Durant l’été 1944, le commandement de l’Armée rouge établit les plans de la libération la Carélie soviétique, toujours occupée par la Finlande. Longtemps, cette zone du front de l’Est fut l’une des plus calmes. On plaisantait même au sujet des troupes qui y étaient positionnées : « Dans le monde, il n’y a que trois armées qui ne combattent pas : la suédoise, la turque et la 23e soviétique ».
Au cours des offensives menées durant l’été 1944, l’Armée rouge repoussa les Finnois sur la ligne où ils se trouvaient avant le début de la guerre. Le 19 septembre fut conclu l’Armistice de Moscou par lequel la Finlande cessait toute participation au conflit mondial et s’engageait à chasser les troupes allemandes de son sol. Cette disposition provoqua le déclenchement de la Guerre de Laponie.
Au sud de l’Europe, le IIIe Reich perdit deux de ses alliés. Le 20 août 1944, l’Armée Rouge lança l’offensive de Jassy-Kichinev au cours de laquelle elle défit le groupe d’armées « Ukraine Méridionale » et commença à libérer la Moldavie. Le 23 août, alors que les troupes soviétiques venaient d’entrer en Roumanie orientale, le roi Michel Ier et des hommes politiques opposés aux nazis organisèrent un coup d’État contre le conducǎtor Ion Antonescu, qu’ils firent emprisonner, et les membres de son gouvernement. L’armée roumaine reçut alors l’ordre de cesser de se battre contre l’Armée rouge.
« Lorsque je me suis réveillé le 23 août au matin, je n’étais pas sûr de vivre jusqu’au lendemain. J’étais fermement résolu à sortir la Roumanie de son alliance avec Hitler. Les armées de Staline étaient aux portes de la Roumanie, le front s’effondrait et la population n’en pouvait plus de la guerre », se souvenait le roi.
Le 31 août 1944, l'Armée rouge entrait dans Bucarest, sans avoir dû combattre. La Roumanie rejoignit la coalition anti-hitlérienne et son armée, placée sous le commandement soviétique, allait livrer des combats acharnés contre ses alliés d’hier.
Le 8 septembre, la 3e armée ukrainienne placée sous les ordres du général (élevé au rang de maréchal le 12 septembre) Fiodor Tolboukhine entra et progressa en Bulgarie sans rencontrer de résistance. Ce pays n’avait pas déclaré la guerre à l’URSS mais avait mis à la disposition de l’armée allemande ses aérodromes, son réseau de chemin de fer et ses ports. Le gouvernement du Front de la Patrie, installé après le coup d’État du 9 septembre, déclara la guerre à l’Allemagne. L’armée bulgare rejoignit ensuite les forces soviétiques qui participèrent à la libération de la Yougoslavie.

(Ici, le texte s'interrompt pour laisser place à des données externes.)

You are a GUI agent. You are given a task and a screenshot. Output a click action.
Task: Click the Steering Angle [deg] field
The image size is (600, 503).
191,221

En octobre 1944, l’Armée rouge franchit le cercle polaire. Durant toute la guerre, la Wehrmacht avait échoué à avancer sur le territoire de l’URSS par le grand Nord. Après avoir désenclavé Mourmansk, les troupes soviétiques délogèrent la Wehrmacht de la région de Petsamo, que la Finlande avait cédée à l’URSS en application de l’Armistice de Moscou, et lancèrent l’opération de libération du nord de la Norvège.
« À 9 heures 25 du matin, nos troupes avancées entrèrent dans Kirkenes, se souvenait le maréchal Kirill Meretskov. Le tableau était triste à voir. En se repliant, les Allemands avaient fait sauter toutes les installations portuaires, détruit les bâtiments administratifs et les habitations. Seules restaient debout de petites maisons à la limite de la ville. Lorsque les armes se furent tues, les habitants commencèrent à sortir des grottes où ils s’étaient cachés des nazis. Ils accueillirent avec joie les soldats soviétiques. C’était touchant de voir que des gens du Grand Nord, habituellement si pudiques, avaient les larmes aux yeux et serraient leurs libérateurs dans les bras... ».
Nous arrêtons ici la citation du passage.